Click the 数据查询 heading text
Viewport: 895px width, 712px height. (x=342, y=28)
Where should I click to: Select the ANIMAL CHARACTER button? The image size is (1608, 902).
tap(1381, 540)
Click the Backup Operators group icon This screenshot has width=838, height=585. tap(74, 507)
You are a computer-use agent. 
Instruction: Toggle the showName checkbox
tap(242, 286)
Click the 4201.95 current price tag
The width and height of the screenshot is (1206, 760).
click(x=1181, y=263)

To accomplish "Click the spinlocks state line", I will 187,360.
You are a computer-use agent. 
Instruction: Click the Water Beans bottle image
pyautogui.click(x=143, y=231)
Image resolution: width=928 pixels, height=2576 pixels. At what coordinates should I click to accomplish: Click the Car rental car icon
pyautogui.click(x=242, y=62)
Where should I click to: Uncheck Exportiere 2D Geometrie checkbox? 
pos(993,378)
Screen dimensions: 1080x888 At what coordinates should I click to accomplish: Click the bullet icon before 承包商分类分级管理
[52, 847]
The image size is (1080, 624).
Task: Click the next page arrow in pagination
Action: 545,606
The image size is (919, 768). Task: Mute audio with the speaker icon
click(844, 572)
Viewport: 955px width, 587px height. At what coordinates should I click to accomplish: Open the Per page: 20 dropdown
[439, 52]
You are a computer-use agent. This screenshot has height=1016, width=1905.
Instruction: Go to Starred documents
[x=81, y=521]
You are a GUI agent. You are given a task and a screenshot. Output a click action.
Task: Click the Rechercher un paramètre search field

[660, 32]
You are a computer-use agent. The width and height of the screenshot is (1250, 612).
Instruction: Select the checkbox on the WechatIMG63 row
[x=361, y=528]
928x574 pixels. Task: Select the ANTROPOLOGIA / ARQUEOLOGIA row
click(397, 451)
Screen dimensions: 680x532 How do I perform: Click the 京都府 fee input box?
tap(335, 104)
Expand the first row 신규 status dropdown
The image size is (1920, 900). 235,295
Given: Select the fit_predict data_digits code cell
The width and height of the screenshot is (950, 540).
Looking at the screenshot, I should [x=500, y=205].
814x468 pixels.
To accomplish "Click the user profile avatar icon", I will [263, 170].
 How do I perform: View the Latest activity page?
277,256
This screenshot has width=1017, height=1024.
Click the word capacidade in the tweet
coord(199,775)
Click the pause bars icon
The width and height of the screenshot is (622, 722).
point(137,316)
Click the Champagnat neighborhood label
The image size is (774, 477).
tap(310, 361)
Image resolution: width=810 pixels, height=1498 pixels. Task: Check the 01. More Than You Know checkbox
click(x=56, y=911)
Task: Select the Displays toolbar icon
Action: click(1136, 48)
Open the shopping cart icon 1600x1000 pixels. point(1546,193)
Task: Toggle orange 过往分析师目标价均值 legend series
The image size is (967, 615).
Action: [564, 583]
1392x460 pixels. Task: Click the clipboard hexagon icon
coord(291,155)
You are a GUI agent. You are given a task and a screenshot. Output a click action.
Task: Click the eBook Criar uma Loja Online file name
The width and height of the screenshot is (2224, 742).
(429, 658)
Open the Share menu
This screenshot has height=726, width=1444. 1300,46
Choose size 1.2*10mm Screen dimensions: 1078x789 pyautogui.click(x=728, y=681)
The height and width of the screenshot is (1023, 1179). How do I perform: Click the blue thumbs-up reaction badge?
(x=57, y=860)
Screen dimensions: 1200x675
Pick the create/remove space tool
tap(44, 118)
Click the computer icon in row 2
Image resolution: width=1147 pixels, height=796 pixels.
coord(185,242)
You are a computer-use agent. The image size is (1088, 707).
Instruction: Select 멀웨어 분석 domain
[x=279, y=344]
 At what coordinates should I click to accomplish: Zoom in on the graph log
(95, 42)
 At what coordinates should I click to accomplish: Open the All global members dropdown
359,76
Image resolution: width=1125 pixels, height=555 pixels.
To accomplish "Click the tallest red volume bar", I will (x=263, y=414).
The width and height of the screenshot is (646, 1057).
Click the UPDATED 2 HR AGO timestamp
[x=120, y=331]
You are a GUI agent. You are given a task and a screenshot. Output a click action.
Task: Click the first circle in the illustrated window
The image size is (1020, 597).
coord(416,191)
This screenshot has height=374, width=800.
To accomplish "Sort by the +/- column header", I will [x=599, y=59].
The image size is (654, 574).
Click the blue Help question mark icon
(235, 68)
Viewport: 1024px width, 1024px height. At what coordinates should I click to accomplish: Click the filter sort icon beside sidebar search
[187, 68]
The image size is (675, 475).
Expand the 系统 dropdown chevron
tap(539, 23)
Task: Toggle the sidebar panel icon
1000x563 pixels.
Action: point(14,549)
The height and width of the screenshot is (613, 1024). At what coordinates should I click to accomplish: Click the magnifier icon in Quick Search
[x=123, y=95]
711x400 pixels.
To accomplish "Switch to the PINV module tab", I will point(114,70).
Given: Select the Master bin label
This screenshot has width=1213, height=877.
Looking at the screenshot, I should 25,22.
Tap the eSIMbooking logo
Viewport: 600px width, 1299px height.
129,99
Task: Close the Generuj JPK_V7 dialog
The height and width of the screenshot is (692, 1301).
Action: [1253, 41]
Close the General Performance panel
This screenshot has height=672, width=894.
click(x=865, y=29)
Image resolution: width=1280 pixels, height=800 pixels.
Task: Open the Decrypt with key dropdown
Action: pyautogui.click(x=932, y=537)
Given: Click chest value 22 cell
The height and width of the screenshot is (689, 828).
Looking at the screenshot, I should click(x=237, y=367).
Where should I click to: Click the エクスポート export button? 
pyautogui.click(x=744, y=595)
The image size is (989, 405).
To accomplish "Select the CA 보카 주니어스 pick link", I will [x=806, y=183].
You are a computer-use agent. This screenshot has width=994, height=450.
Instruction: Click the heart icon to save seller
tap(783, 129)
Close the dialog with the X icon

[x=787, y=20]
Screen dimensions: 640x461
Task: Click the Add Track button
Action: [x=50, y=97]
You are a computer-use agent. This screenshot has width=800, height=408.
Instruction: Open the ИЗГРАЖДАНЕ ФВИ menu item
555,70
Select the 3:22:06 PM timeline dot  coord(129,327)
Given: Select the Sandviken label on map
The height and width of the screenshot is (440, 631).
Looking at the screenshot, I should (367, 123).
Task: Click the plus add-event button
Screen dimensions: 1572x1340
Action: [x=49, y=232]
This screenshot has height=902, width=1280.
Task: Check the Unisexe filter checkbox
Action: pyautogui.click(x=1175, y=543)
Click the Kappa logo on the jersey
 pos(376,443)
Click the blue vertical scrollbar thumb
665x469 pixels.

====

ABOUT THIS TASK:
All entries should be given again precisely as they appear above.

RESULT FOR THIS TASK:
Click the 数据查询 heading text
Viewport: 895px width, 712px height. (x=342, y=28)
Where should I click to: Select the ANIMAL CHARACTER button? The image size is (1608, 902).
tap(1381, 540)
Click the Backup Operators group icon This screenshot has width=838, height=585. tap(74, 507)
You are a computer-use agent. 
Instruction: Toggle the showName checkbox
tap(242, 286)
Click the 4201.95 current price tag
The width and height of the screenshot is (1206, 760).
click(x=1181, y=263)

To accomplish "Click the spinlocks state line", I will 187,360.
You are a computer-use agent. 
Instruction: Click the Water Beans bottle image
pyautogui.click(x=143, y=231)
Image resolution: width=928 pixels, height=2576 pixels. At what coordinates should I click to accomplish: Click the Car rental car icon
pyautogui.click(x=242, y=62)
Where should I click to: Uncheck Exportiere 2D Geometrie checkbox? 
pos(993,378)
Screen dimensions: 1080x888 At what coordinates should I click to accomplish: Click the bullet icon before 承包商分类分级管理
[52, 847]
The image size is (1080, 624).
Task: Click the next page arrow in pagination
Action: 545,606
The image size is (919, 768). Task: Mute audio with the speaker icon
click(844, 572)
Viewport: 955px width, 587px height. At what coordinates should I click to accomplish: Open the Per page: 20 dropdown
[439, 52]
You are a computer-use agent. This screenshot has height=1016, width=1905.
Instruction: Go to Starred documents
[x=81, y=521]
You are a GUI agent. You are given a task and a screenshot. Output a click action.
Task: Click the Rechercher un paramètre search field

[660, 32]
You are a computer-use agent. The width and height of the screenshot is (1250, 612).
Instruction: Select the checkbox on the WechatIMG63 row
[x=361, y=528]
928x574 pixels. Task: Select the ANTROPOLOGIA / ARQUEOLOGIA row
click(397, 451)
Screen dimensions: 680x532 How do I perform: Click the 京都府 fee input box?
tap(335, 104)
Expand the first row 신규 status dropdown
The image size is (1920, 900). 235,295
Given: Select the fit_predict data_digits code cell
The width and height of the screenshot is (950, 540).
Looking at the screenshot, I should [x=500, y=205].
814x468 pixels.
To accomplish "Click the user profile avatar icon", I will [263, 170].
 How do I perform: View the Latest activity page?
277,256
This screenshot has width=1017, height=1024.
Click the word capacidade in the tweet
coord(199,775)
Click the pause bars icon
The width and height of the screenshot is (622, 722).
point(137,316)
Click the Champagnat neighborhood label
The image size is (774, 477).
tap(310, 361)
Image resolution: width=810 pixels, height=1498 pixels. Task: Check the 01. More Than You Know checkbox
click(x=56, y=911)
Task: Select the Displays toolbar icon
Action: click(1136, 48)
Open the shopping cart icon 1600x1000 pixels. point(1546,193)
Task: Toggle orange 过往分析师目标价均值 legend series
The image size is (967, 615).
Action: [564, 583]
1392x460 pixels. Task: Click the clipboard hexagon icon
coord(291,155)
You are a GUI agent. You are given a task and a screenshot. Output a click action.
Task: Click the eBook Criar uma Loja Online file name
The width and height of the screenshot is (2224, 742).
(429, 658)
Open the Share menu
This screenshot has height=726, width=1444. 1300,46
Choose size 1.2*10mm Screen dimensions: 1078x789 pyautogui.click(x=728, y=681)
The height and width of the screenshot is (1023, 1179). How do I perform: Click the blue thumbs-up reaction badge?
(x=57, y=860)
Screen dimensions: 1200x675
Pick the create/remove space tool
tap(44, 118)
Click the computer icon in row 2
Image resolution: width=1147 pixels, height=796 pixels.
coord(185,242)
You are a computer-use agent. The image size is (1088, 707).
Instruction: Select 멀웨어 분석 domain
[x=279, y=344]
 At what coordinates should I click to accomplish: Zoom in on the graph log
(95, 42)
 At what coordinates should I click to accomplish: Open the All global members dropdown
359,76
Image resolution: width=1125 pixels, height=555 pixels.
To accomplish "Click the tallest red volume bar", I will (x=263, y=414).
The width and height of the screenshot is (646, 1057).
Click the UPDATED 2 HR AGO timestamp
[x=120, y=331]
You are a GUI agent. You are given a task and a screenshot. Output a click action.
Task: Click the first circle in the illustrated window
The image size is (1020, 597).
coord(416,191)
This screenshot has height=374, width=800.
To accomplish "Sort by the +/- column header", I will [x=599, y=59].
The image size is (654, 574).
Click the blue Help question mark icon
(235, 68)
Viewport: 1024px width, 1024px height. At what coordinates should I click to accomplish: Click the filter sort icon beside sidebar search
[187, 68]
The image size is (675, 475).
Expand the 系统 dropdown chevron
tap(539, 23)
Task: Toggle the sidebar panel icon
1000x563 pixels.
Action: point(14,549)
The height and width of the screenshot is (613, 1024). At what coordinates should I click to accomplish: Click the magnifier icon in Quick Search
[x=123, y=95]
711x400 pixels.
To accomplish "Switch to the PINV module tab", I will point(114,70).
Given: Select the Master bin label
This screenshot has width=1213, height=877.
Looking at the screenshot, I should 25,22.
Tap the eSIMbooking logo
Viewport: 600px width, 1299px height.
129,99
Task: Close the Generuj JPK_V7 dialog
The height and width of the screenshot is (692, 1301).
Action: [1253, 41]
Close the General Performance panel
This screenshot has height=672, width=894.
click(x=865, y=29)
Image resolution: width=1280 pixels, height=800 pixels.
Task: Open the Decrypt with key dropdown
Action: pyautogui.click(x=932, y=537)
Given: Click chest value 22 cell
The height and width of the screenshot is (689, 828).
Looking at the screenshot, I should click(x=237, y=367).
Where should I click to: Click the エクスポート export button? 
pyautogui.click(x=744, y=595)
The image size is (989, 405).
To accomplish "Select the CA 보카 주니어스 pick link", I will [x=806, y=183].
You are a computer-use agent. This screenshot has width=994, height=450.
Instruction: Click the heart icon to save seller
tap(783, 129)
Close the dialog with the X icon

[x=787, y=20]
Screen dimensions: 640x461
Task: Click the Add Track button
Action: [x=50, y=97]
You are a computer-use agent. This screenshot has width=800, height=408.
Instruction: Open the ИЗГРАЖДАНЕ ФВИ menu item
555,70
Select the 3:22:06 PM timeline dot  coord(129,327)
Given: Select the Sandviken label on map
The height and width of the screenshot is (440, 631).
Looking at the screenshot, I should (367, 123).
Task: Click the plus add-event button
Screen dimensions: 1572x1340
Action: [x=49, y=232]
This screenshot has height=902, width=1280.
Task: Check the Unisexe filter checkbox
Action: pyautogui.click(x=1175, y=543)
Click the Kappa logo on the jersey
 pos(376,443)
Click the blue vertical scrollbar thumb
665x469 pixels.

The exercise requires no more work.